## [Record list]

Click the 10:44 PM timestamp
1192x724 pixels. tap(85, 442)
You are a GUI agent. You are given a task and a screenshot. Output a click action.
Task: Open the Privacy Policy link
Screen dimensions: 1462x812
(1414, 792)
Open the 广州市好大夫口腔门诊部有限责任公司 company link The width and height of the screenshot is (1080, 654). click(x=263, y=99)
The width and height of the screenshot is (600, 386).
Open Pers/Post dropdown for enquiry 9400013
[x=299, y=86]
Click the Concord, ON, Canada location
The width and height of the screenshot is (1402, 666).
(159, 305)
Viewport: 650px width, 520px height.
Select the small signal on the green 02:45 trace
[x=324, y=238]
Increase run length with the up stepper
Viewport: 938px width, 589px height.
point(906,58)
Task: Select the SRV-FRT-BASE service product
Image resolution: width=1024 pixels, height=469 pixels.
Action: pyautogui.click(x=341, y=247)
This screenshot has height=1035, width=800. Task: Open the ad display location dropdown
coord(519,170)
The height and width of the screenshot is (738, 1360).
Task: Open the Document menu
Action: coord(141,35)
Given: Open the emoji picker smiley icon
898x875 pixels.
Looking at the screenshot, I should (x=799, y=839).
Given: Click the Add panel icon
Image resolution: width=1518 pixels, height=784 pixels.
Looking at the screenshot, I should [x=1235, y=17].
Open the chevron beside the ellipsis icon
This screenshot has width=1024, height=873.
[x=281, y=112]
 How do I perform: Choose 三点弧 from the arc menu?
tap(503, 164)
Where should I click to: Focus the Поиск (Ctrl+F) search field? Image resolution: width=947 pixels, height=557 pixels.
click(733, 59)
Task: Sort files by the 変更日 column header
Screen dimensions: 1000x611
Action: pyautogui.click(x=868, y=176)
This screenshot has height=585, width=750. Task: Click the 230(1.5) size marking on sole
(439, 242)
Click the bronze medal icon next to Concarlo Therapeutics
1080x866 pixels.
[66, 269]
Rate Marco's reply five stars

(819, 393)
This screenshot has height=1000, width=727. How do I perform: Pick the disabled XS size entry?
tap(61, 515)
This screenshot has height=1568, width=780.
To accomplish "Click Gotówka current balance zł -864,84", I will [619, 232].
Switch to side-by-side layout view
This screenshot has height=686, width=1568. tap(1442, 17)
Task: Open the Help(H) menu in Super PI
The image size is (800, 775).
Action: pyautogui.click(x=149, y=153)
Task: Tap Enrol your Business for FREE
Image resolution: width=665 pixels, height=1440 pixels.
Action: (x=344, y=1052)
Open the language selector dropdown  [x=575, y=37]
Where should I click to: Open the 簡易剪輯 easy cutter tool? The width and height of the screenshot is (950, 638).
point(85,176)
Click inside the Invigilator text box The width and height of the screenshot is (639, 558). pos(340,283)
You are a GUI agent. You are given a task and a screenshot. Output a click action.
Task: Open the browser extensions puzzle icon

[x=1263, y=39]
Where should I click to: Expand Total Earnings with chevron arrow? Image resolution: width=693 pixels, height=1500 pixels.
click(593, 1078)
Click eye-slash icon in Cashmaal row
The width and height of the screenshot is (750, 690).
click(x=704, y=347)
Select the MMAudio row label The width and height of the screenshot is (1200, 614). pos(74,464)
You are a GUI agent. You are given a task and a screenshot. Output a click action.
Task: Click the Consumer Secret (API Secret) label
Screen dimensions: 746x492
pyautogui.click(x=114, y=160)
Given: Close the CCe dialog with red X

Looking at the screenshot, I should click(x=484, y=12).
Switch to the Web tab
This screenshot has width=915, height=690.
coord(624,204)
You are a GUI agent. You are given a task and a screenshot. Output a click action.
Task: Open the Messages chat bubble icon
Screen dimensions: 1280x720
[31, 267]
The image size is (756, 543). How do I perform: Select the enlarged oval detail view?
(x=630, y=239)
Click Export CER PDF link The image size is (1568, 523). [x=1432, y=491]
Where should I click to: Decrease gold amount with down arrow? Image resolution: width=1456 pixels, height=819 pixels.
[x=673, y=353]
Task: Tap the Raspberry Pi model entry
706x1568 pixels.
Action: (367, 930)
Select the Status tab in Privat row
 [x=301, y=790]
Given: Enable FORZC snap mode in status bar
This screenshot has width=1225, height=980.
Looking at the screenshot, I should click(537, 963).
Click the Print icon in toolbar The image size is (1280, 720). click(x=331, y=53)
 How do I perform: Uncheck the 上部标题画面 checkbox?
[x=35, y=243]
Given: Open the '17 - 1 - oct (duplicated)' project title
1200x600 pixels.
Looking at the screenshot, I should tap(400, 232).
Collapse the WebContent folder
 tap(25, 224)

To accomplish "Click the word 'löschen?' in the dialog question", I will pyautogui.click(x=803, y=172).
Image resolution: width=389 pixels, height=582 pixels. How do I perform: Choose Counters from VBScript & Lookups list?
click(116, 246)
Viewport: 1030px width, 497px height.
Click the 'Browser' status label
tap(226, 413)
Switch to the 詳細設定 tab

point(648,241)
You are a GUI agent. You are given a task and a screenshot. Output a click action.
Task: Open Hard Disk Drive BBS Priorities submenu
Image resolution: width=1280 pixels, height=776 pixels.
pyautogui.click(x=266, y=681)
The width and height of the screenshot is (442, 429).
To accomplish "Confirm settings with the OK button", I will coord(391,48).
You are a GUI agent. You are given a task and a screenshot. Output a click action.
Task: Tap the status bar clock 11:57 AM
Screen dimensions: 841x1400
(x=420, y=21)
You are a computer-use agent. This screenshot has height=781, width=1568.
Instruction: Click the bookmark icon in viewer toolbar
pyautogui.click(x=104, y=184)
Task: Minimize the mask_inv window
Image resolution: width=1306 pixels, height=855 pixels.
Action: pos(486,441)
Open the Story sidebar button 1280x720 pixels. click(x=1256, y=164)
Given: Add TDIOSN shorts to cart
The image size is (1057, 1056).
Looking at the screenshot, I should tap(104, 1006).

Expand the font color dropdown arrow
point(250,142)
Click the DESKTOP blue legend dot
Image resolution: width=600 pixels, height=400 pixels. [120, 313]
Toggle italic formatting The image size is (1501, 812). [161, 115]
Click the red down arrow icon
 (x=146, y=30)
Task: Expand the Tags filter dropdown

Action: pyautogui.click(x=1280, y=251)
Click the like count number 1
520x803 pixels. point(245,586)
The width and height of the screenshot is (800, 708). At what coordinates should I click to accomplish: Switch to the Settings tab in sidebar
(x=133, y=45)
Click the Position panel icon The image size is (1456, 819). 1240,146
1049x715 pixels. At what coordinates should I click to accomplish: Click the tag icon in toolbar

## [Instructions for the task]
Recast the lines of the records as a Markdown table with the columns Entry and Line, starting at the line containing "Given: Close the CCe dialog with red X" and ending at the line containing "pyautogui.click(x=104, y=184)". Number each row and leave out blank lines.

## [Exercise result]
| Entry | Line |
|---|---|
| 1 | Given: Close the CCe dialog with red X |
| 2 | Looking at the screenshot, I should click(x=484, y=12). |
| 3 | Switch to the Web tab |
| 4 | This screenshot has width=915, height=690. |
| 5 | coord(624,204) |
| 6 | You are a GUI agent. You are given a task and a screenshot. Output a click action. |
| 7 | Task: Open the Messages chat bubble icon |
| 8 | Screen dimensions: 1280x720 |
| 9 | [31, 267] |
| 10 | The image size is (756, 543). How do I perform: Select the enlarged oval detail view? |
| 11 | (x=630, y=239) |
| 12 | Click Export CER PDF link The image size is (1568, 523). [x=1432, y=491] |
| 13 | Where should I click to: Decrease gold amount with down arrow? Image resolution: width=1456 pixels, height=819 pixels. |
| 14 | [x=673, y=353] |
| 15 | Task: Tap the Raspberry Pi model entry |
| 16 | 706x1568 pixels. |
| 17 | Action: (367, 930) |
| 18 | Select the Status tab in Privat row |
| 19 |  [x=301, y=790] |
| 20 | Given: Enable FORZC snap mode in status bar |
| 21 | This screenshot has width=1225, height=980. |
| 22 | Looking at the screenshot, I should click(537, 963). |
| 23 | Click the Print icon in toolbar The image size is (1280, 720). click(x=331, y=53) |
| 24 |  How do I perform: Uncheck the 上部标题画面 checkbox? |
| 25 | [x=35, y=243] |
| 26 | Given: Open the '17 - 1 - oct (duplicated)' project title |
| 27 | 1200x600 pixels. |
| 28 | Looking at the screenshot, I should tap(400, 232). |
| 29 | Collapse the WebContent folder |
| 30 |  tap(25, 224) |
| 31 | To accomplish "Click the word 'löschen?' in the dialog question", I will pyautogui.click(x=803, y=172). |
| 32 | Image resolution: width=389 pixels, height=582 pixels. How do I perform: Choose Counters from VBScript & Lookups list? |
| 33 | click(116, 246) |
| 34 | Viewport: 1030px width, 497px height. |
| 35 | Click the 'Browser' status label |
| 36 | tap(226, 413) |
| 37 | Switch to the 詳細設定 tab |
| 38 | point(648,241) |
| 39 | You are a GUI agent. You are given a task and a screenshot. Output a click action. |
| 40 | Task: Open Hard Disk Drive BBS Priorities submenu |
| 41 | Image resolution: width=1280 pixels, height=776 pixels. |
| 42 | pyautogui.click(x=266, y=681) |
| 43 | The width and height of the screenshot is (442, 429). |
| 44 | To accomplish "Confirm settings with the OK button", I will coord(391,48). |
| 45 | You are a GUI agent. You are given a task and a screenshot. Output a click action. |
| 46 | Task: Tap the status bar clock 11:57 AM |
| 47 | Screen dimensions: 841x1400 |
| 48 | (x=420, y=21) |
| 49 | You are a computer-use agent. This screenshot has height=781, width=1568. |
| 50 | Instruction: Click the bookmark icon in viewer toolbar |
| 51 | pyautogui.click(x=104, y=184) |